[Opening DATASET CONTENT section]

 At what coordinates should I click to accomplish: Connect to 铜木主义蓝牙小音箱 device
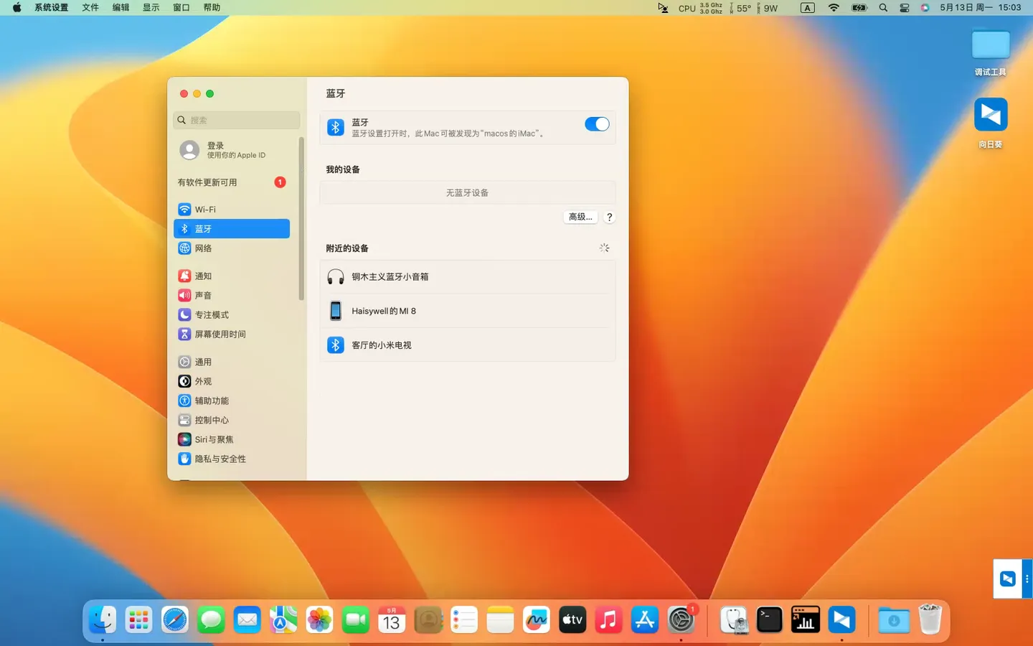390,276
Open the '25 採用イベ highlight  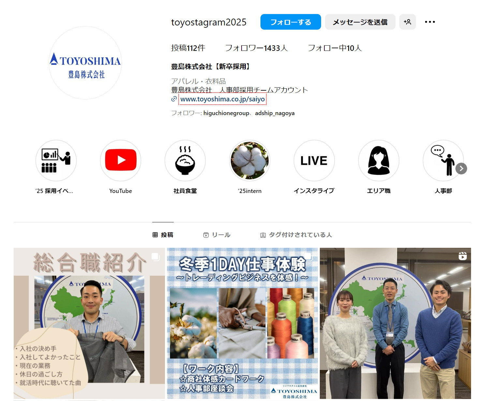coord(56,160)
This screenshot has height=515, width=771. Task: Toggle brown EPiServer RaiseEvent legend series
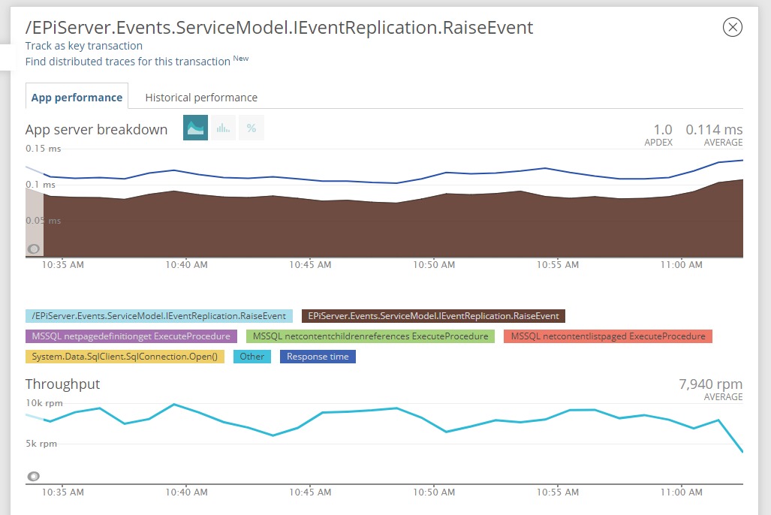(433, 316)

[Closing DATASET CONTENT section]

▶ EXERCISE
Give again, word for word, the line containing "This screenshot has" and every line after it to the end of the records; leave out the pictures.

▶ RESPONSE
This screenshot has height=515, width=771. Task: Toggle brown EPiServer RaiseEvent legend series
(433, 316)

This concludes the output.